> [What is being asked]
Every record must be copied exactly, from first line to last.

> [Extracted data]
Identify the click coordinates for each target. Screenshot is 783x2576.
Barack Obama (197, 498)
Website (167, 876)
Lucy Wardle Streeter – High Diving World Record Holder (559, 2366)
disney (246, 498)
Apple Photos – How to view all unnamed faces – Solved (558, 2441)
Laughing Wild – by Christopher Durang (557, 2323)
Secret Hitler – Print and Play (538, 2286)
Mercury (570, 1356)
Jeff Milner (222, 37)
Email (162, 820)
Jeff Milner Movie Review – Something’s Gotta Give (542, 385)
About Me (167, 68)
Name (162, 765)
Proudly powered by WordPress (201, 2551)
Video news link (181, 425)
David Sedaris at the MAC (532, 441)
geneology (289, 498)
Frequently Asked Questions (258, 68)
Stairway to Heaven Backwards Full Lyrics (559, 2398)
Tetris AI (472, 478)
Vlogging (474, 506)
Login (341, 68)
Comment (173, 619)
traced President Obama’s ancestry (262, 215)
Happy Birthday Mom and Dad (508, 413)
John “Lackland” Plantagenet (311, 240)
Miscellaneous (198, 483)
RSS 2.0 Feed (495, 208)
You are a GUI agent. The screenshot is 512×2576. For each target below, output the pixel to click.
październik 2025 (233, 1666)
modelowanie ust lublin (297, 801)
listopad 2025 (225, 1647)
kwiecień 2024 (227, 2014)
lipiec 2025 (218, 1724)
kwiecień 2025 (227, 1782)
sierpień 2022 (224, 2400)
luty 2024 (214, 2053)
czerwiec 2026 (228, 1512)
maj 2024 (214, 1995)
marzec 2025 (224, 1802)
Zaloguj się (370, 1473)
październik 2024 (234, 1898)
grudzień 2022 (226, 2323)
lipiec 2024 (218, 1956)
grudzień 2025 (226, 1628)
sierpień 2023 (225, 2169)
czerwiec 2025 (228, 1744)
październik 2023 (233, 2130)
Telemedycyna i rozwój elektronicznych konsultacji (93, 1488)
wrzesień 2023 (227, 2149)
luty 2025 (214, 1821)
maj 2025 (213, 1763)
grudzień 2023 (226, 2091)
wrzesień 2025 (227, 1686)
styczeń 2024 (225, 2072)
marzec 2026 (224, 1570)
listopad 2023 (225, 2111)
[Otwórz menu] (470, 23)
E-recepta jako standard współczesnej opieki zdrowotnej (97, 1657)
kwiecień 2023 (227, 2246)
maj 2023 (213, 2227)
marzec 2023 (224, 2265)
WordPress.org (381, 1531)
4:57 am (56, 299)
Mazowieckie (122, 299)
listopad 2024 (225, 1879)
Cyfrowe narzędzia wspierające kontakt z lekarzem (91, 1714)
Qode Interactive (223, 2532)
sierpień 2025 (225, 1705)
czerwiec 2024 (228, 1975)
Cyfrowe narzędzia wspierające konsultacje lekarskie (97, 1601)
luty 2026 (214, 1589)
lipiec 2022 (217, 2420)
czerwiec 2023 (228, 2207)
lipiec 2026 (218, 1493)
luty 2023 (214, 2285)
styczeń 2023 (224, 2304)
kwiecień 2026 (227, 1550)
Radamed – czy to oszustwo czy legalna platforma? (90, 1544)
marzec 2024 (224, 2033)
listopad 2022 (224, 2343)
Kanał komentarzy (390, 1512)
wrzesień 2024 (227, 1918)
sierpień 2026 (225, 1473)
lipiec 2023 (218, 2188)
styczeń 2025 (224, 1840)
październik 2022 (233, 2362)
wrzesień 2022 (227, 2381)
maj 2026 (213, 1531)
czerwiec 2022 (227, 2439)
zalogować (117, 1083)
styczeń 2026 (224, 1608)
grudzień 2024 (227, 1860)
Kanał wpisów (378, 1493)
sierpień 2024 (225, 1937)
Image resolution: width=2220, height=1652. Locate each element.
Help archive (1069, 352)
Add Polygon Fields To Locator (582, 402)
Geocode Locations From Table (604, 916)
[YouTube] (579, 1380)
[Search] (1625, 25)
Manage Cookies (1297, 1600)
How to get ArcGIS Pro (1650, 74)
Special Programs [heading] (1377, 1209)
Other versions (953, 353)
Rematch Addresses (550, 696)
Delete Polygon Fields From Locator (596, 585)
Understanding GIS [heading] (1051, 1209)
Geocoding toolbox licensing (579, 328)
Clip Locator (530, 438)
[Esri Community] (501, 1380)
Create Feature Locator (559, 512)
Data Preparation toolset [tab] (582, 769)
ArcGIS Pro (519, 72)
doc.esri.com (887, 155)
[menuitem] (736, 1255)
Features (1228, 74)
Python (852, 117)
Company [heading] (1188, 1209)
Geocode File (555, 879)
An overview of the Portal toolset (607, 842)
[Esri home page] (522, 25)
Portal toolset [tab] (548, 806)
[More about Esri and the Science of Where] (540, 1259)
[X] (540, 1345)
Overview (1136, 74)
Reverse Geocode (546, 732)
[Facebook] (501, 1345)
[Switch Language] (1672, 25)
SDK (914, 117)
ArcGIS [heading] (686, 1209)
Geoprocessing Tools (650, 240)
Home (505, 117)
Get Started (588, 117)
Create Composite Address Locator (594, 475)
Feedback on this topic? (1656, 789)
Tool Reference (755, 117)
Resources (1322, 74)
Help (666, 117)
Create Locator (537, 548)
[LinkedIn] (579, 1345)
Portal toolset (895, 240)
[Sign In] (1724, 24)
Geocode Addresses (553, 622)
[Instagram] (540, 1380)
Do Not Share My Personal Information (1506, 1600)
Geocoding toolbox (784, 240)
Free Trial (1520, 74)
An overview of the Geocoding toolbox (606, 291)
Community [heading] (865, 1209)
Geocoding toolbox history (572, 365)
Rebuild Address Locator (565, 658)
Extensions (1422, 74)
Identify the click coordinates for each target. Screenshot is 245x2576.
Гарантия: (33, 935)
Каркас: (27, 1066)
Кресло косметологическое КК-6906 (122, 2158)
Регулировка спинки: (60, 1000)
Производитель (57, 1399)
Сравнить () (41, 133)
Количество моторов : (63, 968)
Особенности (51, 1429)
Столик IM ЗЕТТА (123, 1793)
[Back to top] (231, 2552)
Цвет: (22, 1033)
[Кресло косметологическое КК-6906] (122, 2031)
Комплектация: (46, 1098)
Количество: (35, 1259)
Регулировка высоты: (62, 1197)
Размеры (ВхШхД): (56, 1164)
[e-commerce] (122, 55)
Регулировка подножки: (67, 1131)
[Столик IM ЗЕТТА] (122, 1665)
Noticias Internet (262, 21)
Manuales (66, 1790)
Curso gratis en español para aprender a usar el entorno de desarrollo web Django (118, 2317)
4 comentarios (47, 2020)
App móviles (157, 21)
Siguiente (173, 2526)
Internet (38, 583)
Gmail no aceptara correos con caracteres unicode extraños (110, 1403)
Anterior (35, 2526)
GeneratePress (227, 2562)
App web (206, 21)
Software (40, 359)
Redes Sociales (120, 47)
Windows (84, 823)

> [Response to this task]
Identify the click coordinates for each target. Screenshot is 783x2576.
Barack Obama (197, 498)
Website (167, 876)
Lucy Wardle Streeter – High Diving World Record Holder (559, 2366)
disney (246, 498)
Apple Photos – How to view all unnamed faces – Solved (558, 2441)
Laughing Wild – by Christopher Durang (557, 2323)
Secret Hitler – Print and Play (538, 2286)
Mercury (570, 1356)
Jeff Milner (222, 37)
Email (162, 820)
Jeff Milner Movie Review – Something’s Gotta Give (542, 385)
About Me (167, 68)
Name (162, 765)
Proudly powered by WordPress (201, 2551)
Video news link (181, 425)
David Sedaris at the MAC (532, 441)
geneology (289, 498)
Frequently Asked Questions (258, 68)
Stairway to Heaven Backwards Full Lyrics (559, 2398)
Tetris AI (472, 478)
Vlogging (474, 506)
Login (341, 68)
Comment (173, 619)
traced President Obama’s ancestry (262, 215)
Happy Birthday Mom and Dad (508, 413)
John “Lackland” Plantagenet (311, 240)
Miscellaneous (198, 483)
RSS 2.0 Feed (495, 208)
You are a GUI agent. The screenshot is 512×2576. For each target below, output the pixel to click.
październik 2025 (233, 1666)
modelowanie ust lublin (297, 801)
listopad 2025 (225, 1647)
kwiecień 2024 (227, 2014)
lipiec 2025 (218, 1724)
kwiecień 2025 (227, 1782)
sierpień 2022 (224, 2400)
luty 2024 (214, 2053)
czerwiec 2026 (228, 1512)
maj 2024 (214, 1995)
marzec 2025 (224, 1802)
Zaloguj się (370, 1473)
październik 2024 (234, 1898)
grudzień 2022 (226, 2323)
lipiec 2024 (218, 1956)
grudzień 2025 (226, 1628)
sierpień 2023 (225, 2169)
czerwiec 2025 (228, 1744)
październik 2023 (233, 2130)
Telemedycyna i rozwój elektronicznych konsultacji (93, 1488)
wrzesień 2023 (227, 2149)
luty 2025 (214, 1821)
maj 2025 (213, 1763)
grudzień 2023 (226, 2091)
wrzesień 2025 (227, 1686)
styczeń 2024 (225, 2072)
marzec 2026 (224, 1570)
listopad 2023 (225, 2111)
[Otwórz menu] (470, 23)
E-recepta jako standard współczesnej opieki zdrowotnej (97, 1657)
kwiecień 2023 (227, 2246)
maj 2023 (213, 2227)
marzec 2023 (224, 2265)
WordPress.org (381, 1531)
4:57 am (56, 299)
Mazowieckie (122, 299)
listopad 2024 (225, 1879)
Cyfrowe narzędzia wspierające kontakt z lekarzem (91, 1714)
Qode Interactive (223, 2532)
sierpień 2025 (225, 1705)
czerwiec 2024 (228, 1975)
Cyfrowe narzędzia wspierające konsultacje lekarskie (97, 1601)
luty 2026 (214, 1589)
lipiec 2022 (217, 2420)
czerwiec 2023 (228, 2207)
lipiec 2026 (218, 1493)
luty 2023 (214, 2285)
styczeń 2023 (224, 2304)
kwiecień 2026 (227, 1550)
Radamed – czy to oszustwo czy legalna platforma? (90, 1544)
marzec 2024 (224, 2033)
listopad 2022 (224, 2343)
Kanał komentarzy (390, 1512)
wrzesień 2024 (227, 1918)
sierpień 2026 (225, 1473)
lipiec 2023 (218, 2188)
styczeń 2025 (224, 1840)
październik 2022 (233, 2362)
wrzesień 2022 (227, 2381)
maj 2026 (213, 1531)
czerwiec 2022 (227, 2439)
zalogować (117, 1083)
styczeń 2026 (224, 1608)
grudzień 2024 (227, 1860)
Kanał wpisów (378, 1493)
sierpień 2024 (225, 1937)
Image resolution: width=2220, height=1652. Locate each element.
Help archive (1069, 352)
Add Polygon Fields To Locator (582, 402)
Geocode Locations From Table (604, 916)
[YouTube] (579, 1380)
[Search] (1625, 25)
Manage Cookies (1297, 1600)
How to get ArcGIS Pro (1650, 74)
Special Programs [heading] (1377, 1209)
Other versions (953, 353)
Rematch Addresses (550, 696)
Delete Polygon Fields From Locator (596, 585)
Understanding GIS [heading] (1051, 1209)
Geocoding toolbox licensing (579, 328)
Clip Locator (530, 438)
[Esri Community] (501, 1380)
Create Feature Locator (559, 512)
Data Preparation toolset [tab] (582, 769)
ArcGIS Pro (519, 72)
doc.esri.com (887, 155)
[menuitem] (736, 1255)
Features (1228, 74)
Python (852, 117)
Company [heading] (1188, 1209)
Geocode File (555, 879)
An overview of the Portal toolset (607, 842)
[Esri home page] (522, 25)
Portal toolset [tab] (548, 806)
[More about Esri and the Science of Where] (540, 1259)
[X] (540, 1345)
Overview (1136, 74)
Reverse Geocode (546, 732)
[Facebook] (501, 1345)
[Switch Language] (1672, 25)
SDK (914, 117)
ArcGIS [heading] (686, 1209)
Geoprocessing Tools (650, 240)
Home (505, 117)
Get Started (588, 117)
Create Composite Address Locator (594, 475)
Feedback on this topic? (1656, 789)
Tool Reference (755, 117)
Resources (1322, 74)
Help (666, 117)
Create Locator (537, 548)
[LinkedIn] (579, 1345)
Portal toolset (895, 240)
[Sign In] (1724, 24)
Geocode Addresses (553, 622)
[Instagram] (540, 1380)
Do Not Share My Personal Information (1506, 1600)
Geocoding toolbox (784, 240)
Free Trial (1520, 74)
An overview of the Geocoding toolbox (606, 291)
Community [heading] (865, 1209)
Geocoding toolbox history (572, 365)
Rebuild Address Locator (565, 658)
Extensions (1422, 74)
Identify the click coordinates for each target. Screenshot is 245x2576.
Гарантия: (33, 935)
Каркас: (27, 1066)
Кресло косметологическое КК-6906 (122, 2158)
Регулировка спинки: (60, 1000)
Производитель (57, 1399)
Сравнить () (41, 133)
Количество моторов : (63, 968)
Особенности (51, 1429)
Столик IM ЗЕТТА (123, 1793)
[Back to top] (231, 2552)
Цвет: (22, 1033)
[Кресло косметологическое КК-6906] (122, 2031)
Комплектация: (46, 1098)
Количество: (35, 1259)
Регулировка высоты: (62, 1197)
Размеры (ВхШхД): (56, 1164)
[e-commerce] (122, 55)
Регулировка подножки: (67, 1131)
[Столик IM ЗЕТТА] (122, 1665)
Noticias Internet (262, 21)
Manuales (66, 1790)
Curso gratis en español para aprender a usar el entorno de desarrollo web Django (118, 2317)
4 comentarios (47, 2020)
App móviles (157, 21)
Siguiente (173, 2526)
Internet (38, 583)
Gmail no aceptara correos con caracteres unicode extraños (110, 1403)
Anterior (35, 2526)
GeneratePress (227, 2562)
App web (206, 21)
Software (40, 359)
Redes Sociales (120, 47)
Windows (84, 823)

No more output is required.